Son premier livre, La science du caractère (1933) [2], Gustave Thibon l'avait consacré à l'œuvre de Ludwig Klages, auteur allemand demeuré à peu près inconnu en France, à l'hostilité affichée envers le christianisme et en qui le chrétien Thibon voyait cependant un « observateur vraiment génial, le plus étonnant visionnaire des profondeurs concrètes de l'âme qui ait paru depuis Nietzsche ». Alors, qu'en était-il du christianisme de Thibon ? L'aphorisme suivant est à cet égard éclairant : « Tout se purifie en passant par Dieu. Mais tout se corrompt sous l'étiquette divine que tant de “croyants” collent sur leurs passions terrestres. Dieu, s'il n'est pas la lumière qui transfigure, devient le masque qui déguise… ». En réalité, Gustave Thibon était un païen au christianisme solidement enraciné dans une vision cosmique du monde : « Je me sens profondément païen, j'ai de la vénération pour les forces cosmiques dans la mesure où elles sont les instruments de Dieu. Et d'ailleurs le polythéisme tend vers le monothéisme. L’homme a besoin d'une unité dont témoigne le cosmos. Il faut bien une âme qui comprenne toutes les âmes, un Dieu qui résume et dépasse tous les dieux », concluait-il dans un entretien livré en 1995 à Danièle Masson. Au moment de sa mort, il disait retourner à l'Unité.
Arnaud Guyot-Jeannin, éléments n°101, 2001.
• notes en sus :
1) Rappelons que G. Thibon en a été non seulement “l’éditeur” mais aussi “l’auteur”, les chapitres de l'ouvrage étant le fruit de ses propres choix dans la masse des Cahiers laissés par S. Weil. C'est pourquoi ce titre (choisi par Thibon) ne figure pas dans les Œuvres complètes publiées par Gallimard. Fait surprenant, les rééditions de ce texte en format poche (10/18, 1962 puis Agora Pocket, 1988) ont daigné reprendre l'introduction de février 1947 expliquant les raisons de cette publication. Le Dossier H consacré à Thibon offre à lecture dans sa section "documents" cette préface : on en retient surtout un témoignage d'amitié même si Thibon ramène l'apport weilien à une critique purificatrice du religieux. Il faudra la publication ultérieure d'autres écrits pour permettre à la réception de ne pas en rester à cette image de quêteuse d'absolu et de se confronter aux aspects politiques ou philosophiques de son œuvre.
2) — Dédiée à Prinzhorn, cette monographie de la collection des “Questions disputées” dirigée par Ch.

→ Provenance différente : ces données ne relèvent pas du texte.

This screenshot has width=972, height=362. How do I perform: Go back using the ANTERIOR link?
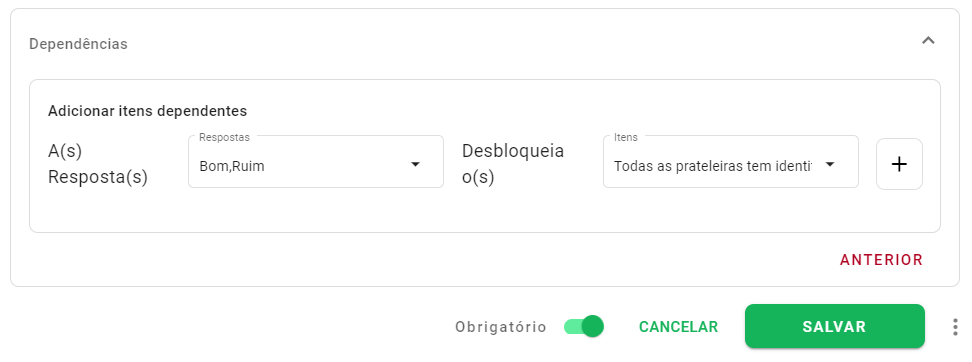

Journet et J. Maritain, et rédigée par un thomiste, est consacrée essentiellement à l'œuvre de L. Klages : une première partie traite de la caractérologie envisagée du point de vue psychologique, tandis que la deuxième partie concerne surtout l'aspect métaphysique de l'œuvre. Enfin une dernière partie traite des applications pratiques envisagées par un disciple de Klages qui est mort prématurément l'an dernier, Hans Prinzhorn. Le caractère, pour Klages, constitue, dit Thibon, « une sorte de noyau fondamental présidant à l'évolution psychologique de l'individu comme le noyau d'une cellule commande les mouvements des cytoplasmes », centre immuable reliant la vitalité à l'esprit. Le point de vue psychologique se sépare donc bien difficilement de la métaphysique, puisque les différences individuelles que doit chercher à déterminer la caractérologie sont, pour Klages, d'ordre métaphysique. Mais l'auteur reproche à cette métaphysique d'être elle-même trop prisonnière de l'observation psychologique ; il lui est indulgent toutefois car, dit-il, « Klages a une âme, une âme lourde d'amour, ouverte à toutes les profondeurs cosmiques et que travaillent peut être la soif et l'appel d'autres abîmes. Et c'est pour cela qu'il nous est cher ». Quant à Prinzhorn, il vivifie l'œuvre de Klages : « un puissant réalisme de l'effusion vitale compense chez lui les faiblesses d'une raison mordue jusqu'à la substance par l'auto-critique anti-intellectualiste, et les grandes vagues de la connaturalité (sic) affective conduisent souvent jusqu'au port une pensée déshabituée des grands périples autonomes ». L'exposé des critiques et des efforts de réalisation positive dans le domaine pratique de Prinzhorn est poursuivi avec un souci de confrontation avec le thomisme et d'adaptation correctrice. Il ne faut donc pas rechercher dans ce livre une mise au point objective. (HP, L'année psychologique n°34, 1933)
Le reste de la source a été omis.